As Mick has noted, at the weekend the under-pressure new Greek Prime Minister Alexis Tsipras took undiplomatic aim at the governments of Spain and Portugal [But not Ireland! – Ed] in an attempt to explain the outcome of European negotiations to his Syriza
The European Commission has been quick to step in to act as a “mediator” after receiving complaints from the Spanish and Portuguese authorities, but not before those governments had responded in kind.
Spanish Prime Minister Mariano Rajoy hit back at Mr Tsipras on Sunday, saying his country was not responsible for the “frustration generated by the radical Greek left that promised the Greeks something it couldn’t deliver on”.
Meanwhile Portugal’s Prime Minister, Pedro Passos Coelho, said on Monday his government was “a bit perplexed” by Mr Tsipras’s statements, adding that it was “natural” to demand that Greece should demonstrate its willingness to honour existing agreements.
Analysts described Friday’s bailout agreement as a climbdown for the Greek government, which rose to power on promises to have half of the country’s debt rewritten off.
Prime Minister Alexis Tsipras has defended it, but some on the hard left have accused Syriza of going back on pre-election pledges.
And it looks as if the Spanish Government aren’t prepared to let it lie
Spain’s economy minister is happily wading in on the Greek debate again today after getting in to a bit of hot water earlier in the week.
Luis de Guindos is sticking to his guns, repeating his comment that Greece will need a third rescue in the region of €30-50bn.
De Guindos told a conference in Barcelona that Europe would use the four-month bailout extension secured by Greece to assess what progress has been made, and what the next move should be.
“We have given ourselves these four months to one, see what the real situation is, to see how Greece has met conditions and to try and establish what happens next … which is fundamentally a third rescue.”
That’s despite the Greek Prime Minister Alexis Tsipras having previously played down the prospect of a third bailout for Greece.
…in a televised speech to his cabinet [27 Feb], Mr Tsipras said Greece’s bailout agreements were “over both in form and in essence”.
“Some people are betting on a third bailout in July… but we will disappoint them,” he said.
It’s caused some renewed questions from the press
German chancellor Angela Merkel and EU commission chief Jean-Claude Juncker have been forced to bat away suggestions of another rescue at a press conference in Brussels.
I think we now have all our hands full to make this [second Greek bailout] succeed.
We are going to focus on implementing what was agreed in the eurogroup.

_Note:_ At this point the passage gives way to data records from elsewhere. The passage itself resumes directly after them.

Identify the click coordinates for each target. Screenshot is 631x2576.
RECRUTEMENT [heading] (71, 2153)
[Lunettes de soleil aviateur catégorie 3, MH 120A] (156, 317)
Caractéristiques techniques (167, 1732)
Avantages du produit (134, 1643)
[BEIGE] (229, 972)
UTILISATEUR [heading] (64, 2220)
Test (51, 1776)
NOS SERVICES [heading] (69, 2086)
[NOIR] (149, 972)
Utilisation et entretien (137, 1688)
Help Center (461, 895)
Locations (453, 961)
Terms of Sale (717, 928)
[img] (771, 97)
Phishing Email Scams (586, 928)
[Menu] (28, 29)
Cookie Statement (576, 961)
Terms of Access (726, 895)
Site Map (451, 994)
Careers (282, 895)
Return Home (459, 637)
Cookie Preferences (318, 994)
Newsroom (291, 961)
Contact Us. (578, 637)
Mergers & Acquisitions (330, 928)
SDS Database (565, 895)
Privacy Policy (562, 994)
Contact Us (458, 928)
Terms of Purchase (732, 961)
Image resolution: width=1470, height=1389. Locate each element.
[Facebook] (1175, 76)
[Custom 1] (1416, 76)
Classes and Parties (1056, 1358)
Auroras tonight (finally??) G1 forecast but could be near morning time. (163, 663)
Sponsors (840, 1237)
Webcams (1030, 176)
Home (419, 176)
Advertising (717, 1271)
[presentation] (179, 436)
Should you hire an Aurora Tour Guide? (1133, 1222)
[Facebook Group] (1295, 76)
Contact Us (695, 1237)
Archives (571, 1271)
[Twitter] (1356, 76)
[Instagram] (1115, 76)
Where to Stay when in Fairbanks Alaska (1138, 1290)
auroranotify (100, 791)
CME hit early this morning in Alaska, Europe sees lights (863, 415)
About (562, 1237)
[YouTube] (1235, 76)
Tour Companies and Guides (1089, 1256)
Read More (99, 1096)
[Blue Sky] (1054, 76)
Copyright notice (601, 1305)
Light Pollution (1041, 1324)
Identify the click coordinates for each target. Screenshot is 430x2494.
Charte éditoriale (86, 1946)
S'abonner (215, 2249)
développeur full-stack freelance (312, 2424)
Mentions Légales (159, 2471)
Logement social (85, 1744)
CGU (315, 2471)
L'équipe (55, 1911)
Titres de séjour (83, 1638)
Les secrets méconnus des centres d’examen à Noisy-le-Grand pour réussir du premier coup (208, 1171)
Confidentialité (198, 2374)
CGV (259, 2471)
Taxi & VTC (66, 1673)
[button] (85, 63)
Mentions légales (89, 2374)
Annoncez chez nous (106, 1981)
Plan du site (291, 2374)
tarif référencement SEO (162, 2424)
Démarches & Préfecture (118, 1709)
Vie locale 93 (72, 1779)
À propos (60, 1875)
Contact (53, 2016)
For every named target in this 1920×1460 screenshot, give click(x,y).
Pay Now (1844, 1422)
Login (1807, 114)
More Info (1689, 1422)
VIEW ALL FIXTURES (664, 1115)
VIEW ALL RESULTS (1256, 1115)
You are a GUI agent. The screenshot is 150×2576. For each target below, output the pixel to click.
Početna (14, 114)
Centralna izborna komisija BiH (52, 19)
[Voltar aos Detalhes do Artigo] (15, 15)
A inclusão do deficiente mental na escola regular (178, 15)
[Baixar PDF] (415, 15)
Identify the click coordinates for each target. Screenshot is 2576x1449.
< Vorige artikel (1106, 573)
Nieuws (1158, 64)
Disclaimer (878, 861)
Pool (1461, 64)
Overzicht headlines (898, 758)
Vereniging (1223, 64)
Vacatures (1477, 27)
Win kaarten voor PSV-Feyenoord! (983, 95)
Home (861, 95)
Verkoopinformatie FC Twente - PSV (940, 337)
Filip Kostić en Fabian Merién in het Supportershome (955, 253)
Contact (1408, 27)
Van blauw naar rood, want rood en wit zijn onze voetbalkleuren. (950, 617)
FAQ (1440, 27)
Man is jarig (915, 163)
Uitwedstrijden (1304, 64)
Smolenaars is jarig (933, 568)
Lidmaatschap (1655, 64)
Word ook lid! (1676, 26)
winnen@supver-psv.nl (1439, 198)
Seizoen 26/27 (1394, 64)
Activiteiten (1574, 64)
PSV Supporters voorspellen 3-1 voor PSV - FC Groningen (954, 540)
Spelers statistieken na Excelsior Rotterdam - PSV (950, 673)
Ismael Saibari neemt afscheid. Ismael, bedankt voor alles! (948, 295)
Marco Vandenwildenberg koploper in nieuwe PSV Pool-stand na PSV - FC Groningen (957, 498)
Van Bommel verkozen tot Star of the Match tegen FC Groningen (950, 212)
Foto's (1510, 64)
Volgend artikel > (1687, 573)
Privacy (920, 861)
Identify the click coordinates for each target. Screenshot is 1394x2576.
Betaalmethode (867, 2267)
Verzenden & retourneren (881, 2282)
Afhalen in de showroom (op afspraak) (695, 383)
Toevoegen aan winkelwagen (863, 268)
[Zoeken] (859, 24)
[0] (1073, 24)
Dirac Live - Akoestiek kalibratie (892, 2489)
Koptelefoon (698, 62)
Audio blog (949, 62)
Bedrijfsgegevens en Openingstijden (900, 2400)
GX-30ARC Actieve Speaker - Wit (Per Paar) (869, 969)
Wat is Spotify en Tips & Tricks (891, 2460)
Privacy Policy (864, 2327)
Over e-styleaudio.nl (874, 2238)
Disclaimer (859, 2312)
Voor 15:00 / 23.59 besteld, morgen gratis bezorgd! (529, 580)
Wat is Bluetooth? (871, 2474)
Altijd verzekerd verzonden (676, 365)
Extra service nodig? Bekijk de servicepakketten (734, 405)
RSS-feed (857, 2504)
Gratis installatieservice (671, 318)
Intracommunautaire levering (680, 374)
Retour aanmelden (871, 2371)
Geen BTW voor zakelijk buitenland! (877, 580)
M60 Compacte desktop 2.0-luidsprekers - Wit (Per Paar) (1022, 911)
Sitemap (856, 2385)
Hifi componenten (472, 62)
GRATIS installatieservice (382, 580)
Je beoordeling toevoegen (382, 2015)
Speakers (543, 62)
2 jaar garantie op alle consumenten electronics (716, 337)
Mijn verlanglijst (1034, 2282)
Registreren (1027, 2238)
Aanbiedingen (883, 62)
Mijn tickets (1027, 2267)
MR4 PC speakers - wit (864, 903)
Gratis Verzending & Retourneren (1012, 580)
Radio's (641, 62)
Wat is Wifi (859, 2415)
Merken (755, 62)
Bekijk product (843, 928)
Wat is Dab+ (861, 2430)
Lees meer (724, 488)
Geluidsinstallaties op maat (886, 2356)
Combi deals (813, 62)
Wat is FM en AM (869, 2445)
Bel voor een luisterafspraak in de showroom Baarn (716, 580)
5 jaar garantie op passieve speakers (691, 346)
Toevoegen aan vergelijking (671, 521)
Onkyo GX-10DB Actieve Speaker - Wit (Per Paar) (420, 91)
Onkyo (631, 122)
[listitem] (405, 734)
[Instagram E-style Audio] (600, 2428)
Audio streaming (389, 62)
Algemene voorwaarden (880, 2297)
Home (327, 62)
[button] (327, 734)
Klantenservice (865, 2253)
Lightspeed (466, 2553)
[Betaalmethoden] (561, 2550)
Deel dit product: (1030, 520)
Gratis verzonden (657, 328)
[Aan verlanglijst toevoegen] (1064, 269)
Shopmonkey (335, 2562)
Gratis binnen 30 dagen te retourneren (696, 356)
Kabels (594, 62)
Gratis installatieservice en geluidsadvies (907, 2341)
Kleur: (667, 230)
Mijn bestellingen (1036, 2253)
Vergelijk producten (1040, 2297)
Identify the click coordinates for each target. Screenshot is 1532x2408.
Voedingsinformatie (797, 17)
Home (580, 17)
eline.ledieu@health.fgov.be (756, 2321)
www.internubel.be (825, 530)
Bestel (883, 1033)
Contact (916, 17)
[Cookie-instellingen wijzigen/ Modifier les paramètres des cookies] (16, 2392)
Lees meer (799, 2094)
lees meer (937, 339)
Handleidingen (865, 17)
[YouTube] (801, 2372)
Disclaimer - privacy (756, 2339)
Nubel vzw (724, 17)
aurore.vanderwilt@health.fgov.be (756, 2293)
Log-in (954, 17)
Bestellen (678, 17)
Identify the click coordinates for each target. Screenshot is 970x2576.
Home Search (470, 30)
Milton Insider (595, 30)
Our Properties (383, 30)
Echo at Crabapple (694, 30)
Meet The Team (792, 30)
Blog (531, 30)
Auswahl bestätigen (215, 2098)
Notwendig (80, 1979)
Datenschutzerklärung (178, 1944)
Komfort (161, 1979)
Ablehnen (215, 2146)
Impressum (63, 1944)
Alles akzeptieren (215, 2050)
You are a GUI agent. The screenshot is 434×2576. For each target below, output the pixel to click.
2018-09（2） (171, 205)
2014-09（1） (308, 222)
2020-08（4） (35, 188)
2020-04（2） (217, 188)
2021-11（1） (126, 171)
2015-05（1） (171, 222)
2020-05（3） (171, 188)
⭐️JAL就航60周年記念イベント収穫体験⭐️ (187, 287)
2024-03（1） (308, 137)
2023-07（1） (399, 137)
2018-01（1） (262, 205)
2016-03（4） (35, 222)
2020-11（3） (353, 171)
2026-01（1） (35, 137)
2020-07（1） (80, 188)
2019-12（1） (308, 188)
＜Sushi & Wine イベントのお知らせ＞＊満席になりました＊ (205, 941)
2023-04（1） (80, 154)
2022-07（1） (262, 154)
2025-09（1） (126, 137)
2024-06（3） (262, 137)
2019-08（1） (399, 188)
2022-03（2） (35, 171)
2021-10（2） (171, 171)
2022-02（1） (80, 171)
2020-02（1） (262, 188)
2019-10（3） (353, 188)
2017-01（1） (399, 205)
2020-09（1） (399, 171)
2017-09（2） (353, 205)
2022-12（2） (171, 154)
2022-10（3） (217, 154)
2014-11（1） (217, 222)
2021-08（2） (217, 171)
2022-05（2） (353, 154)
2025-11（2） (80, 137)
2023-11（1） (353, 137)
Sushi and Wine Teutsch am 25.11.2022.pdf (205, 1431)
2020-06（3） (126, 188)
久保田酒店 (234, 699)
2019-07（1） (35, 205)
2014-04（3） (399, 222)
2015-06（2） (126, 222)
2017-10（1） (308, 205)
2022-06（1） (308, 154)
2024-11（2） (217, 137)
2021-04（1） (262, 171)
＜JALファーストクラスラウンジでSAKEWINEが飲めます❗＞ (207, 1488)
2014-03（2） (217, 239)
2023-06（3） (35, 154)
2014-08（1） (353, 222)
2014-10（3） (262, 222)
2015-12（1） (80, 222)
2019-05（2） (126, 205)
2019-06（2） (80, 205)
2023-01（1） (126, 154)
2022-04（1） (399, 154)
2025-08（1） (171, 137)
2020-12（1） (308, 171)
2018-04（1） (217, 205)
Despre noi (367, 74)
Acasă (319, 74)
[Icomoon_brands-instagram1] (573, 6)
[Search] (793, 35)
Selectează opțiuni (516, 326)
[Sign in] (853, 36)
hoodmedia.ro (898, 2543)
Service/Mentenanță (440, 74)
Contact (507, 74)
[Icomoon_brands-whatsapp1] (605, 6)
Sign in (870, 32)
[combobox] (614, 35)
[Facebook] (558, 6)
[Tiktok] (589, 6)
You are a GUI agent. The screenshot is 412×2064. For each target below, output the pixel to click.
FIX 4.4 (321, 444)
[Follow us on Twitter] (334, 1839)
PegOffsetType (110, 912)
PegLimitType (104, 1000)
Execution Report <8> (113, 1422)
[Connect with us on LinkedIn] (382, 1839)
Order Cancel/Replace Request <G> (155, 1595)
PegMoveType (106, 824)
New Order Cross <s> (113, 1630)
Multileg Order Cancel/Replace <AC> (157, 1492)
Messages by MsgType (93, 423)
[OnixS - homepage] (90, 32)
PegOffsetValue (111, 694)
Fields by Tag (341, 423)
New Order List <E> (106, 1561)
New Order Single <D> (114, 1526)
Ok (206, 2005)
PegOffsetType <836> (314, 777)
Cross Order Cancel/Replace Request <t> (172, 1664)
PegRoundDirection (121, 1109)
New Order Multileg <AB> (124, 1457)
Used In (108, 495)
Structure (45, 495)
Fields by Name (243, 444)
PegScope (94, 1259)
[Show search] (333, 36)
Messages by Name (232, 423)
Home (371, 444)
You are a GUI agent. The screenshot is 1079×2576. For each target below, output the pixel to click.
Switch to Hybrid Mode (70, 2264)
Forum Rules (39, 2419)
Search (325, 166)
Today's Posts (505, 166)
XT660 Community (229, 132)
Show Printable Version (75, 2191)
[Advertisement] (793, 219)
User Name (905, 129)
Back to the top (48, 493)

It is premature to talk about a third programme. That is speculation that is best avoided.
[Time for some mediation, then? – Ed] Well… As the Guardian correspondent Helena Smith notes at the live-blog, the President of the European Commission has already spoken…
There are some long faces among officials in Syriza after EU commission chief Jean-Claude Juncker warned that Greece’s new prime minister should tell voters he will never be able to fulfil the promises he has made to them.
Juncker appears increasingly to be taking the carrot and stick approach to Greece. When he met the young Alexis Tsipras in Brussels last month, he took the new leader by the hand welcoming him profusively to the European family. But in an interview with the Spanish daily El Pais today he took an altogether new line, speaking bluntly about the need for Tsipras to come clean with Greeks over his inability to stick with the anti-austerity programme he had pledged to them.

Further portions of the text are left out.